____ SOURCE EXCERPT

Re: Use generation context to speed up tuplesorts - Mailing list pgsql-hackers

From Ronan Dunklau
Subject Re: Use generation context to speed up tuplesorts
Date
Msg-id 3470027.R56niFO833@aivenronan
Whole thread Raw
In response to Re: Use generation context to speed up tuplesorts  (Ronan Dunklau <ronan.dunklau@aiven.io>)
Responses Re: Use generation context to speed up tuplesorts
List pgsql-hackers
Le jeudi 20 janvier 2022, 08:36:46 CET Ronan Dunklau a écrit :
> Le jeudi 20 janvier 2022, 02:31:15 CET David Rowley a écrit :
> > On Tue, 18 Jan 2022 at 19:45, Julien Rouhaud <rjuju123@gmail.com> wrote:
> > > I'm also a bit confused about which patch(es) should actually be
> > > reviewed
> > > in that thread.  My understanding is that the original patch might not
> > > be
> > > relevant anymore but I might be wrong.  The CF entry should probably be
> > > updated to clarify that, with an annotation/ title change / author
> > > update
> > > or something.
> > >
> > > In the meantime I will switch the entry to Waiting on Author.
> >
> > I think what's going on here is a bit confusing. There's quite a few
> > patches on here that aim to do very different things.
> >
> > The patch I originally proposed was just to make tuplesort use
> > generation memory contexts. This helps speed up tuplesort because
> > generation contexts allow palloc() to be faster than the standard
> > allocator. Additionally, there's no power-of-2 wastage with generation
> > contexts like there is with the standard allocator. This helps fit
> > more tuples on fewer CPU cache lines.
> >
> > I believe Andres then mentioned that the fixed block size for
> > generation contexts might become a problem. With the standard
> > allocator the actual size of the underlying malloc() grows up until a
> > maximum size.  With generation contexts this is always the same, so we
> > could end up with a very large number of blocks which means lots of
> > small mallocs which could end up slow.  Tomas then posted a series of
> > patches to address this.
> >
> > I then posted another patch that has the planner make a choice on the
> > size of the blocks to use for the generation context based on the
> > tuple width and number of tuple estimates. My hope there was to
> > improve performance further by making a better choice for how large to
> > make the blocks in the first place.  This reduces the need for Tomas'
> > patch, but does not eliminate the need for it.

________
____ INFORMATION GIVEN

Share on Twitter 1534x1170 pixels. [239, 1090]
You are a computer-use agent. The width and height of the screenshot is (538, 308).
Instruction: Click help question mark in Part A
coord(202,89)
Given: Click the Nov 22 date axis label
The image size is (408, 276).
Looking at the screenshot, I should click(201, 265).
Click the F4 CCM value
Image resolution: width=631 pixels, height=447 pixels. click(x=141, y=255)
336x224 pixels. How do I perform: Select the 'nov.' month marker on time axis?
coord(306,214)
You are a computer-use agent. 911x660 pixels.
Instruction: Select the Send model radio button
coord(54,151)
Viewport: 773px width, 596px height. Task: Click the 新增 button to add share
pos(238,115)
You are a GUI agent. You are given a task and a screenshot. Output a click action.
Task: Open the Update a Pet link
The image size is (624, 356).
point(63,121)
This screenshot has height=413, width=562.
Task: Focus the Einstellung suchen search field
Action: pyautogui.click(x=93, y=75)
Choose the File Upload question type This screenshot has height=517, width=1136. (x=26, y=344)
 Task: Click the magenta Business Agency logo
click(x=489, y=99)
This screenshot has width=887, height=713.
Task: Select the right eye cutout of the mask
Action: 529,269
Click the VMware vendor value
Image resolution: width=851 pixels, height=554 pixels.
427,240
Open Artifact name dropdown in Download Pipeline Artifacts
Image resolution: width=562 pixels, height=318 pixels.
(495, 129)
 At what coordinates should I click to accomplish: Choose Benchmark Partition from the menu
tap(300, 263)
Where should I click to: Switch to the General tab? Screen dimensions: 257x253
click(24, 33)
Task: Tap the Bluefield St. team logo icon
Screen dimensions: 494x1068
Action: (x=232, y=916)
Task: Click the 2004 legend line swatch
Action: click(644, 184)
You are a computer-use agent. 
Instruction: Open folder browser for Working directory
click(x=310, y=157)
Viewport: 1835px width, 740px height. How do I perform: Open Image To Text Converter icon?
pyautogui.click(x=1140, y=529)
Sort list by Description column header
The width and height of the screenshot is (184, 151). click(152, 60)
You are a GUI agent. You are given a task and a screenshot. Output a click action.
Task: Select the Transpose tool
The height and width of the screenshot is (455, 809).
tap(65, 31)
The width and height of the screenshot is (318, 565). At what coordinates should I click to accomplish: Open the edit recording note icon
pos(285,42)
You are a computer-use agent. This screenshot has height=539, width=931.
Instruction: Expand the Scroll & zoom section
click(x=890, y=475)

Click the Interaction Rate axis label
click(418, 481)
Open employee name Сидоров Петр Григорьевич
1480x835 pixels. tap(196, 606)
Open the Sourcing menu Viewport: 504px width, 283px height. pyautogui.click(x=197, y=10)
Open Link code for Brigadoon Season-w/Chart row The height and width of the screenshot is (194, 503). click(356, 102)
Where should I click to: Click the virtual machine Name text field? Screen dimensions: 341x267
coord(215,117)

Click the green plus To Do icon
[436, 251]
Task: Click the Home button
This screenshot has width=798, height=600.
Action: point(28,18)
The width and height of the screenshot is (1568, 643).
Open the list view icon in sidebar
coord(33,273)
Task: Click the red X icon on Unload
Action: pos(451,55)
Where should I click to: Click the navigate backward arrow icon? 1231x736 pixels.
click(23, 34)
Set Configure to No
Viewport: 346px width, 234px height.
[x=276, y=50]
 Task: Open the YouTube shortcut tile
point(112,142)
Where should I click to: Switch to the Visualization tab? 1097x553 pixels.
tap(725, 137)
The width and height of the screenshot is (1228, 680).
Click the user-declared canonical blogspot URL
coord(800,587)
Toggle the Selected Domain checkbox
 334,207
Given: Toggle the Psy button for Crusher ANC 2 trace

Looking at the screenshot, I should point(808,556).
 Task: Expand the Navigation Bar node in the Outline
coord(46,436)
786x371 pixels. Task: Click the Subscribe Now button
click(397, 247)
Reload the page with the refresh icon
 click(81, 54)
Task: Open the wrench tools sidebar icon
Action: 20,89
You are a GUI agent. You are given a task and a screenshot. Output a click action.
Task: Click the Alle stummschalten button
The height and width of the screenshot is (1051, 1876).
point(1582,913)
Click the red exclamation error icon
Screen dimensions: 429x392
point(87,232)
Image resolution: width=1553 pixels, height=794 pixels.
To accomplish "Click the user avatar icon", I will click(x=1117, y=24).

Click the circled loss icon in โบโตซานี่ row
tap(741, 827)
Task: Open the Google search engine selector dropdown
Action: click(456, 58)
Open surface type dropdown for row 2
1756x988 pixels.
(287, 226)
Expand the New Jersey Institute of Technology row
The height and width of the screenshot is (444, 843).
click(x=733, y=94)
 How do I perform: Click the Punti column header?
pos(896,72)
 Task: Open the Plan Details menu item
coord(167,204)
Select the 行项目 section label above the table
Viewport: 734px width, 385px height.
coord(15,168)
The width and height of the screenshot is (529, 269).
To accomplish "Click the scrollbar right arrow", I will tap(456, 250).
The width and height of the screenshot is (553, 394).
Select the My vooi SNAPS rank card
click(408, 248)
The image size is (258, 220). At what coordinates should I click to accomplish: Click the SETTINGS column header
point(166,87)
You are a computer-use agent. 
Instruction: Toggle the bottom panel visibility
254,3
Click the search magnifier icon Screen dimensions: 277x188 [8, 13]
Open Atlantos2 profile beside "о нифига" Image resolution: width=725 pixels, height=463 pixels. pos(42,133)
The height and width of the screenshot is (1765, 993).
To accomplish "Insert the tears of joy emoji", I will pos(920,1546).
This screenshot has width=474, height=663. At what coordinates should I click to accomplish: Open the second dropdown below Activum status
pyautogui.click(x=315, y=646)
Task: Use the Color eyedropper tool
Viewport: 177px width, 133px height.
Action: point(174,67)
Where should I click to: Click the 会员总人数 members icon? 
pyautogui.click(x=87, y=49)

________

_STATED PROBLEM_
Could you print the part of the tuplesort post from "From Ronan Dunklau" to "tuplesorts  (Ronan Dunklau <ronan.dunklau@aiven.io>)"? None of these items have anything to do with the tuplesort post.

_WRITTEN RESPONSE_
From Ronan Dunklau
Subject Re: Use generation context to speed up tuplesorts
Date
Msg-id 3470027.R56niFO833@aivenronan
Whole thread Raw
In response to Re: Use generation context to speed up tuplesorts  (Ronan Dunklau <ronan.dunklau@aiven.io>)